- Dataset content:
'''

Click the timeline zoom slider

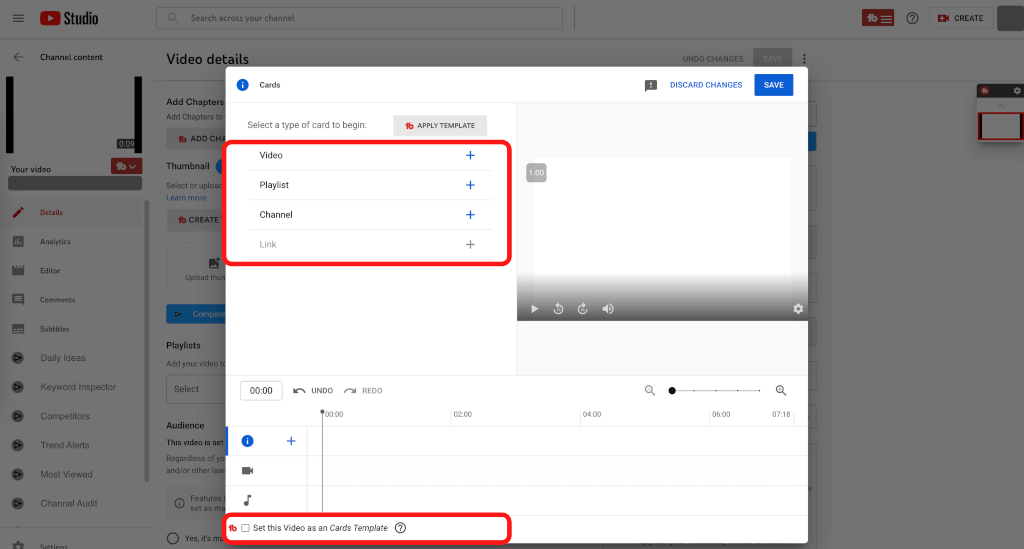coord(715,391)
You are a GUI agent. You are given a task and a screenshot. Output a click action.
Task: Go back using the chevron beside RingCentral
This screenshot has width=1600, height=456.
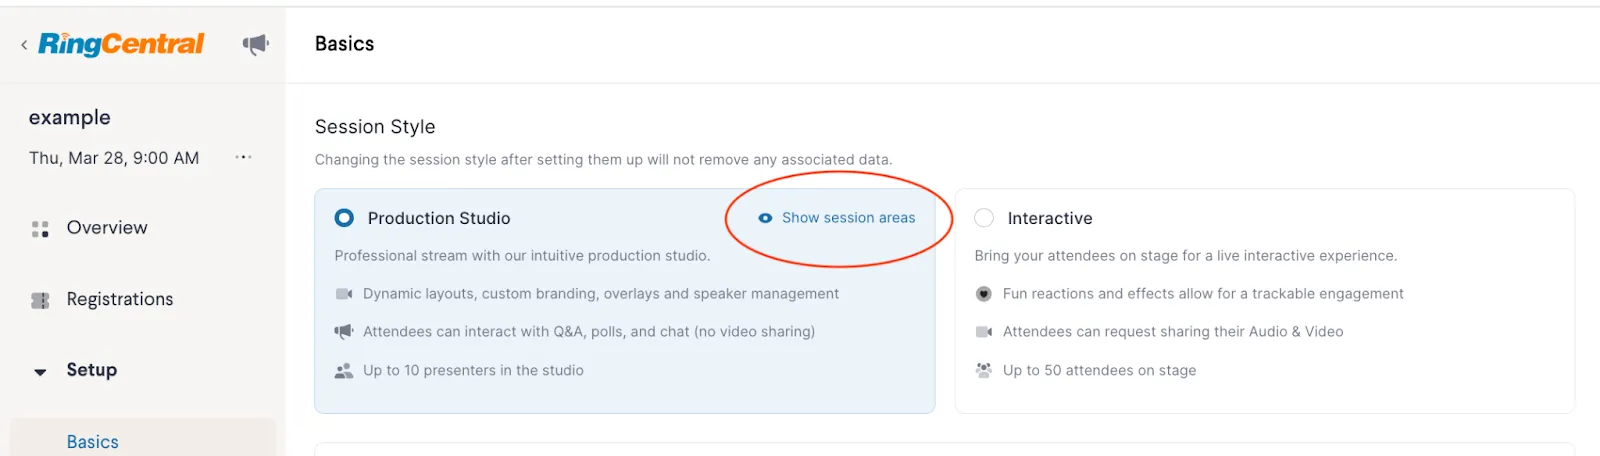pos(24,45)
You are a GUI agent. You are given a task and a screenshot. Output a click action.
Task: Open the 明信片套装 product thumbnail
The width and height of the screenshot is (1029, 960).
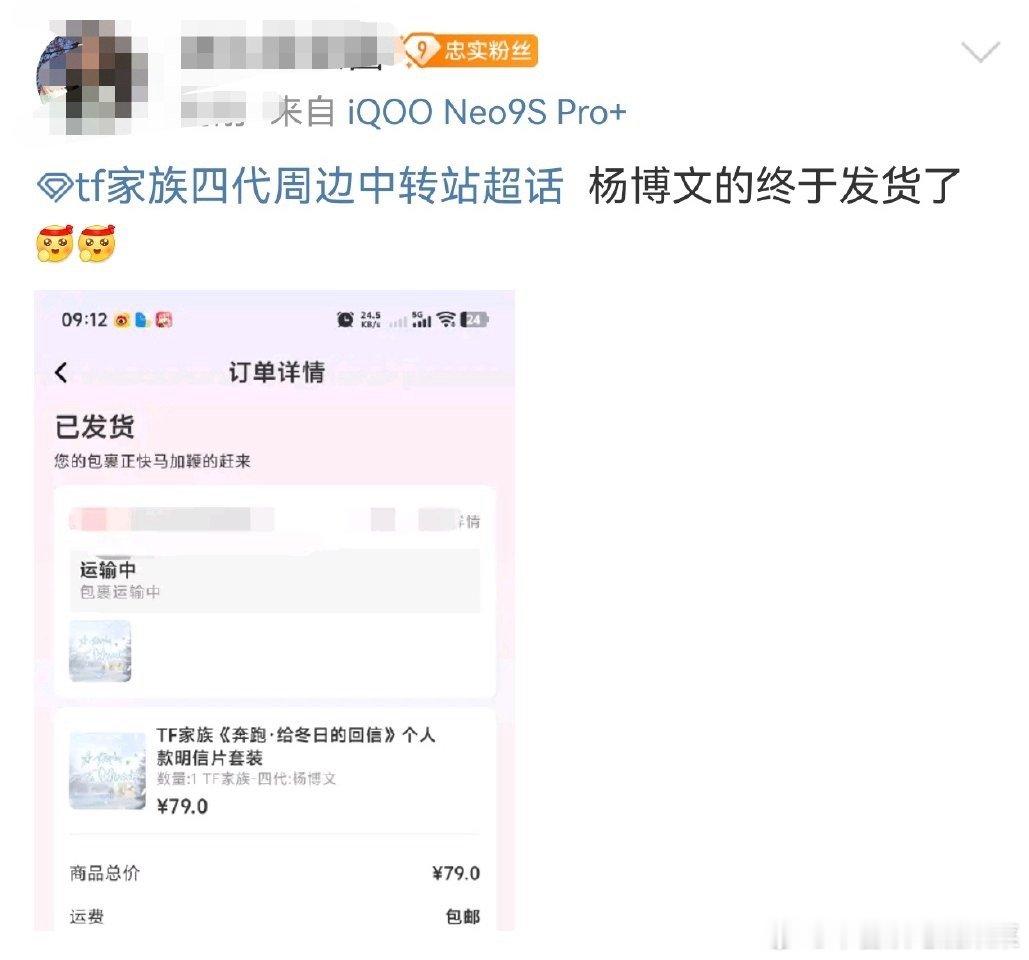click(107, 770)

'''
'''

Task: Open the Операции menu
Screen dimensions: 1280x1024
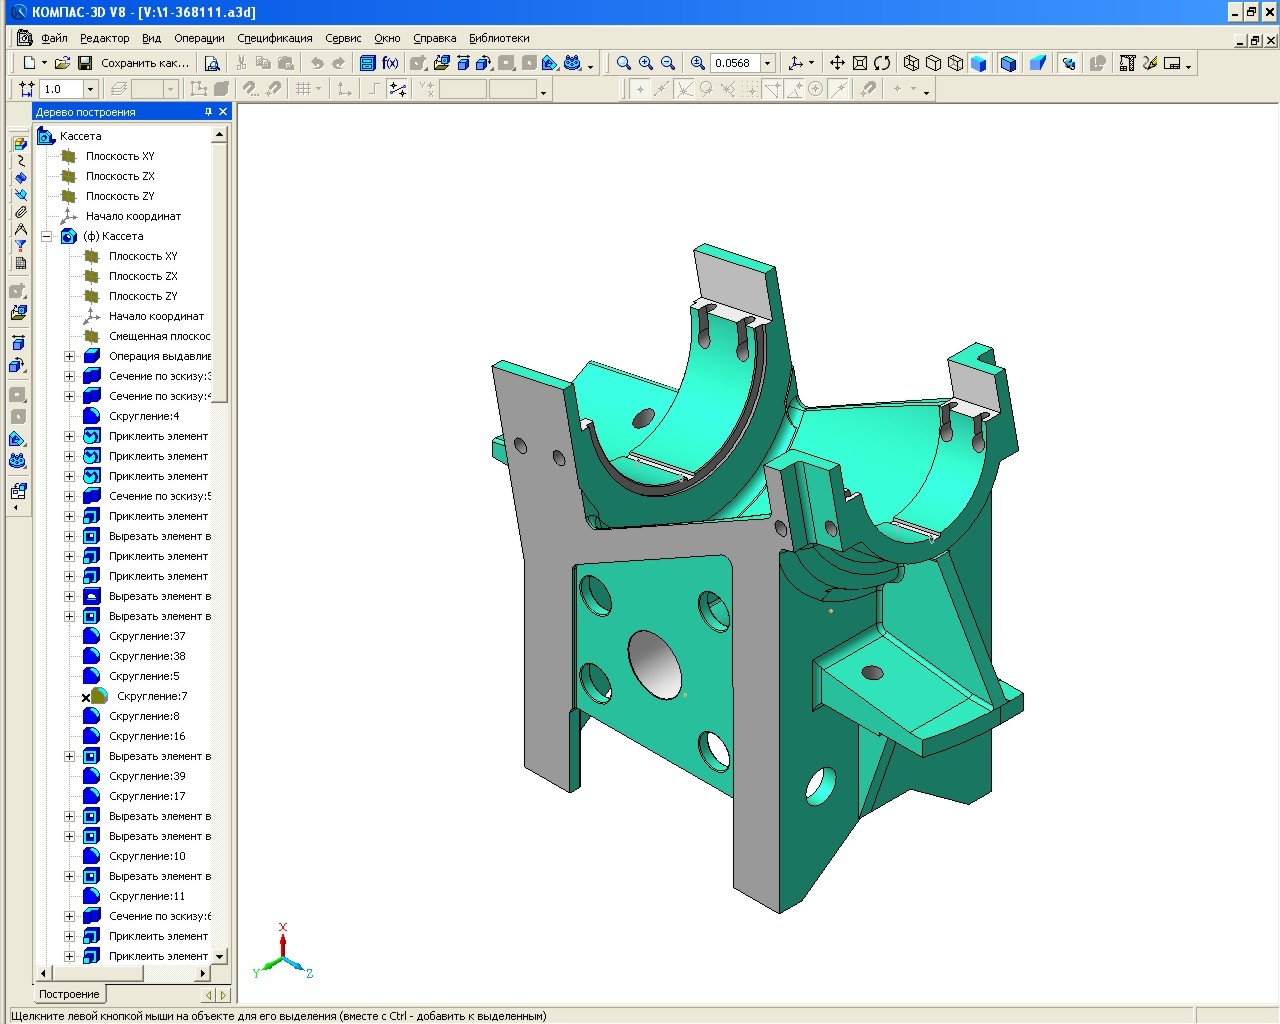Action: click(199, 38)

'''

- Task goal: Wherever the word "Open" appears in the listing, copy the line that holds it.

- Expected answer:
Task: Open the 明信片套装 product thumbnail
Task: Open the Операции menu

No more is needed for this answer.